Dans un bar du centre-ville, hier matin, à quelques pas de la mairie, les garçons en pantalons taille basse s’embrassent en arrivant, commandent un café et jettent un coup d’œil aux journaux sur le comptoir. L’Équipe, d’abord – pour le rugby –, puis le quotidien local qui titre «  Victoire par K.-O.  » avec une photo d’un homme bras levés et boutons de manchette en l’air, chemise Vichy, cravate et veston bleu marine, yeux rouges. À sa table, un des jeunes, chaussures en daim pointues et couleurs pétantes, est pendu au téléphone, affairé en vue d’une fête pour l’élection au conseil municipal d’un ami. «  Ce n’était pas prévu aussi tôt, mais maintenant qu’Édouard a gagné, on peut y aller  », explique-t-il au serveur. Soudain, un gars, casquette vissée sur le crâne, nez dans le journal, rit à gorge déployée  : «  Oh, voilà qu’ils expliquent leur déroute par l’abstention de leurs électeurs, la gauche… N’importe quoi, ils avaient qu’à voter s’ils ne sont pas contents  !  »

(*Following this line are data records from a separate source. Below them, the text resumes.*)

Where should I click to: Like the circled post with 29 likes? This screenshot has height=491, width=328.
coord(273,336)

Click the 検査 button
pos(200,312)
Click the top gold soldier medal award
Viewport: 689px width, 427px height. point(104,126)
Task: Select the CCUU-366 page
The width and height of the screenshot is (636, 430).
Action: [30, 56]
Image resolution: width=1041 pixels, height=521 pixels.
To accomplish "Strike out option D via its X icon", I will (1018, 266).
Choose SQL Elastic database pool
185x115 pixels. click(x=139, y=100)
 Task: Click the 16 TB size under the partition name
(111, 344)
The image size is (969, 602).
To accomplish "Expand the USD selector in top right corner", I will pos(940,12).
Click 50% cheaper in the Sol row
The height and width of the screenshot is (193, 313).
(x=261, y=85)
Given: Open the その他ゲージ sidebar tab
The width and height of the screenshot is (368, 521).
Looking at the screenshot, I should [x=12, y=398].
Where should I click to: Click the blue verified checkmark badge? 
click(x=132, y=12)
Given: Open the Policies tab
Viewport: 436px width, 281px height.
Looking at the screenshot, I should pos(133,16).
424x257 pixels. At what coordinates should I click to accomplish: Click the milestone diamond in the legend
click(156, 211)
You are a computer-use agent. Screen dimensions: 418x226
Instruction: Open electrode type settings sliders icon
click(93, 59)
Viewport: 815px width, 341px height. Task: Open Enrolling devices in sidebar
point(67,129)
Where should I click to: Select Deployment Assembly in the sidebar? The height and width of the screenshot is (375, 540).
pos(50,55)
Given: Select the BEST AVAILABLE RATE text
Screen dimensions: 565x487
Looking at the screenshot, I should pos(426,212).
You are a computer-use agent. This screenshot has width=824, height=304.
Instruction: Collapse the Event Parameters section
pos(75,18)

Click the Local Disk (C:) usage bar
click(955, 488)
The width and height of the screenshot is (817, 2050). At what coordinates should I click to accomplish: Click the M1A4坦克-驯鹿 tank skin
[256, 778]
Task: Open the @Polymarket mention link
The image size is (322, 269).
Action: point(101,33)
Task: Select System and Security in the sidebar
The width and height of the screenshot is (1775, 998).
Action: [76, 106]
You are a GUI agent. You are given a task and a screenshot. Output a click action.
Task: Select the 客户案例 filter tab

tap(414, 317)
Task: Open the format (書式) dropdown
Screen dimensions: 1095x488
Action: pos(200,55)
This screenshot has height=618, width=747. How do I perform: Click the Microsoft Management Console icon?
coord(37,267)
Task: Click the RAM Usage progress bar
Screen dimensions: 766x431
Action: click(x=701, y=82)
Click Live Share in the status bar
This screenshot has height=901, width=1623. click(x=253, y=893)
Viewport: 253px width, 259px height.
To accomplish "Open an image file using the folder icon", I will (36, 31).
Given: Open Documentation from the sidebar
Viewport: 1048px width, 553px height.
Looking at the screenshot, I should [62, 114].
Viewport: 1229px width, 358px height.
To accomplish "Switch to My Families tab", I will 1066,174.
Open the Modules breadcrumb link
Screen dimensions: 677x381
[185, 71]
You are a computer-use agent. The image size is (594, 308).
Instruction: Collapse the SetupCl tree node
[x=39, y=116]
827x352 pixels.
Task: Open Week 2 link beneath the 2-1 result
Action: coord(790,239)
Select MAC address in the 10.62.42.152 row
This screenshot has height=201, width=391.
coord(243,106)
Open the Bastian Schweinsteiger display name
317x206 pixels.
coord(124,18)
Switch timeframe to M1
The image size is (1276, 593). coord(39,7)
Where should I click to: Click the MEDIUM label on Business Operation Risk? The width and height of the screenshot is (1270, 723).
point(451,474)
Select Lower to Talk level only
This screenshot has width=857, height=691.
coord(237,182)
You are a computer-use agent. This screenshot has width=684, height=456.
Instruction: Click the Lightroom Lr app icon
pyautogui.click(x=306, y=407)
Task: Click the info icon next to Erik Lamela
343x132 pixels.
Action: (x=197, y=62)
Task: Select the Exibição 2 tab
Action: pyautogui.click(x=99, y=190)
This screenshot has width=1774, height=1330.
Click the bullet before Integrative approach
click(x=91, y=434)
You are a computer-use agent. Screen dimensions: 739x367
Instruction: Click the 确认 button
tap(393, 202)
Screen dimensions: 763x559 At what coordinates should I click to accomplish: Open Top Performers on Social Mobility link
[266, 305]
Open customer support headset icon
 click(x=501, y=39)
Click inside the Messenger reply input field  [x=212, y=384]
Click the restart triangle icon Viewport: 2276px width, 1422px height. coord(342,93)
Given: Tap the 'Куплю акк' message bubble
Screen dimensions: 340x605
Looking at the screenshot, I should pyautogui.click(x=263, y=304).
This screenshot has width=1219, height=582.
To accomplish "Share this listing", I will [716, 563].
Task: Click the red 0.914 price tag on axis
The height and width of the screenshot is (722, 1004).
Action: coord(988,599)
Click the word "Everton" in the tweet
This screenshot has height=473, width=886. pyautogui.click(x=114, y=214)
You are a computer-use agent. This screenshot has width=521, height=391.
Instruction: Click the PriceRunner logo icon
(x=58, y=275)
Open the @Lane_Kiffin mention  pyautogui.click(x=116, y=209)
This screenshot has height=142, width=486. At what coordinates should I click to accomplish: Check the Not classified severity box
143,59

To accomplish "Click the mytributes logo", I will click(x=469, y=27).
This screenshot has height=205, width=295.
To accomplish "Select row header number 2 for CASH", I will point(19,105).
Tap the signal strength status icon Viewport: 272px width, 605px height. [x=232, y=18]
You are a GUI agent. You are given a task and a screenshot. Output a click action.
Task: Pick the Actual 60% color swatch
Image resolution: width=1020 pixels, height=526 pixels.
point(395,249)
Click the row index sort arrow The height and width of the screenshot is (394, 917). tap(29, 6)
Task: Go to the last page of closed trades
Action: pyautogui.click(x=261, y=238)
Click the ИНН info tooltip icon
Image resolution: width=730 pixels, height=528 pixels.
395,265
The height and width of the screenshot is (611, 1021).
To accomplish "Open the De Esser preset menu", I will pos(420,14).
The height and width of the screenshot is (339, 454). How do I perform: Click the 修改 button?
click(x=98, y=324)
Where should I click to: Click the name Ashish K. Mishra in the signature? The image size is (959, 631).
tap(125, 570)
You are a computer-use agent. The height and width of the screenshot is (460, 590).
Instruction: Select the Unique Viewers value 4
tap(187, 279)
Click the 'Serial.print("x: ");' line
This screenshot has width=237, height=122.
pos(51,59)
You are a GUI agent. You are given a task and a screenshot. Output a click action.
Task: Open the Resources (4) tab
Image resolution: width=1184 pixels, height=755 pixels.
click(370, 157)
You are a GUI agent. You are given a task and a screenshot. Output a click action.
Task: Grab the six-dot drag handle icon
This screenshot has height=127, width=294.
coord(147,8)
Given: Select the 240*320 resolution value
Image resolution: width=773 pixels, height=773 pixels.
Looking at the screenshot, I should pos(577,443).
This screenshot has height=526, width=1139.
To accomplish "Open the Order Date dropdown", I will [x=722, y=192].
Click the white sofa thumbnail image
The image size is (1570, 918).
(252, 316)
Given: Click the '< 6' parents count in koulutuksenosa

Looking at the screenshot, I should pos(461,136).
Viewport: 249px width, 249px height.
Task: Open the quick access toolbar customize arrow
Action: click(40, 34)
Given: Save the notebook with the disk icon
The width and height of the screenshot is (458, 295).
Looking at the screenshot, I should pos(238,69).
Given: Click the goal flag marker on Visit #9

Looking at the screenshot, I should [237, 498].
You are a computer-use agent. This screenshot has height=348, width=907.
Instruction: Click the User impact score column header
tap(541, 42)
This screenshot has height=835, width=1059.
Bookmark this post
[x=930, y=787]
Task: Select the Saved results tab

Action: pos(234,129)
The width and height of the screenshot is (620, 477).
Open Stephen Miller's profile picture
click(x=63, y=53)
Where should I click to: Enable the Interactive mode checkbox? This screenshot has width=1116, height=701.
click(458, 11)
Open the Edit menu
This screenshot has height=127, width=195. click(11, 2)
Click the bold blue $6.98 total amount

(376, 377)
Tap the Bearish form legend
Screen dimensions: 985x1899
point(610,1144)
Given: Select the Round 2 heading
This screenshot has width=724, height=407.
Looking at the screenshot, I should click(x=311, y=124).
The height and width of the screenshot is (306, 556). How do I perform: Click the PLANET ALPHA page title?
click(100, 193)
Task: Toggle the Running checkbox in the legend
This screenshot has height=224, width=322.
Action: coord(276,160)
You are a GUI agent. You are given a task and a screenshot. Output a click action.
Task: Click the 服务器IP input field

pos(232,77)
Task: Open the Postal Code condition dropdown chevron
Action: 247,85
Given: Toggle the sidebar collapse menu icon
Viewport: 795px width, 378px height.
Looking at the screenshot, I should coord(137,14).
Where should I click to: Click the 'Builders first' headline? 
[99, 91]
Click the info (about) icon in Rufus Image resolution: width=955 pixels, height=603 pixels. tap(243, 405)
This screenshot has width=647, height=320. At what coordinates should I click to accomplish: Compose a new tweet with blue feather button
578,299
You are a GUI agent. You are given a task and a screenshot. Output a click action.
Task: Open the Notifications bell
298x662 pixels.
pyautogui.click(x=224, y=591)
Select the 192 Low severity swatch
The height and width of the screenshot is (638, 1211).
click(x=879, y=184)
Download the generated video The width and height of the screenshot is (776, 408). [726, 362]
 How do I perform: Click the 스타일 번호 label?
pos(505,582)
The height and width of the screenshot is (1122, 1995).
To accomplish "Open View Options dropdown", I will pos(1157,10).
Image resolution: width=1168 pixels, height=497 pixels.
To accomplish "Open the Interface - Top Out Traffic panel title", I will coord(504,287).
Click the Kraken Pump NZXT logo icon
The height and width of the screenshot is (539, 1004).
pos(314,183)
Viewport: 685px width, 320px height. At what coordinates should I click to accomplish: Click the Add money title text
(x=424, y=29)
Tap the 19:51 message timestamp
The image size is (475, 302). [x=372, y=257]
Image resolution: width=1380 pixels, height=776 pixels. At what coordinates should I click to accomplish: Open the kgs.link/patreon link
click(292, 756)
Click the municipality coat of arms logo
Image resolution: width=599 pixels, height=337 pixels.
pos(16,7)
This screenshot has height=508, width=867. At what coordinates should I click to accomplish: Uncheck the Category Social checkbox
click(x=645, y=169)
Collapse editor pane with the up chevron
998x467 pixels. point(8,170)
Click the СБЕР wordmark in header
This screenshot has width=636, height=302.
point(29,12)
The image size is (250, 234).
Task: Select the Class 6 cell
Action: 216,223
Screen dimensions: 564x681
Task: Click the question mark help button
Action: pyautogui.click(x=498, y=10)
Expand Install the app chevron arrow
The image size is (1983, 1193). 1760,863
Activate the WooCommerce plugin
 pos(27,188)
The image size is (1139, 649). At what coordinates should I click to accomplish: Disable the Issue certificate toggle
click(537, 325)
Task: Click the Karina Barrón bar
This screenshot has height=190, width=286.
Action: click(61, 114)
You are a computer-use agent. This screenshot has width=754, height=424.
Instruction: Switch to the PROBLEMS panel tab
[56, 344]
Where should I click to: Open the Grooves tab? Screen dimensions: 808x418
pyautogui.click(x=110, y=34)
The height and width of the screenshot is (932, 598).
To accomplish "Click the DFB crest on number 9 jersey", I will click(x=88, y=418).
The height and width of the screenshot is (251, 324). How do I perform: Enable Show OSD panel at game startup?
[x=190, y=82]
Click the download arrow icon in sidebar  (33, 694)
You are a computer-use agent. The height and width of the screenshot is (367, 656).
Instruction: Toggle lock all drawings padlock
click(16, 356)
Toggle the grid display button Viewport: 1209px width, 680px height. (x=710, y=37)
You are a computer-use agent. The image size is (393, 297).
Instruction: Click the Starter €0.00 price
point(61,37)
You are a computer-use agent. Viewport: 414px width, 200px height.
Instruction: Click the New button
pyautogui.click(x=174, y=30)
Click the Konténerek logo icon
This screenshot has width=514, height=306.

La veille, dimanche soir, Édouard Philippe, désigné comme successeur en 2010 par Antoine Rufenacht, a, avec 26 664 voix et 52 % des suffrages exprimés, remporté le scrutin dès le premier tour dans cette ville de 174 000 habitants. Face à la victoire de cet homme qui, selon l’expression de la presse havraise, «  ne touche plus terre  », la gauche est au fond du trou, victime d’une abstention particulièrement forte de ses propres électeurs  : au niveau de la ville, la participation plafonne à 47 % (contre 55,5 % en 2008). Désigné, en octobre 2013, comme candidat du PS à l’issue d’une primaire où la participation avait déjà été très faiblarde (1 500 votants environ), Camille Galap (8 581 voix et 16,7 % des suffrages exprimés) pointe une «  victoire de l’abstention  »  : «  Les gens ne croient plus en l’appareil politique  », se désole-t-il. Laurent Logiou, son prédécesseur à la tête des socialistes locaux, lâche  : «  Quand on faisait campagne, on sentait les gens non pas agressifs, mais désabusés et désenchantés. On aurait dû se méfier.  » Au soir du premier et dernier tour, la communiste Nathalie Nail n’en revient pas, avec 8 385 voix et 16,4 % des suffrages exprimés, de voir sa liste de rassemblement entraînée dans la «  spirale  » sanctionnant la gauche de François Hollande, «  reflet de la désespérance engrangée par la politique gouvernementale de renoncements  ».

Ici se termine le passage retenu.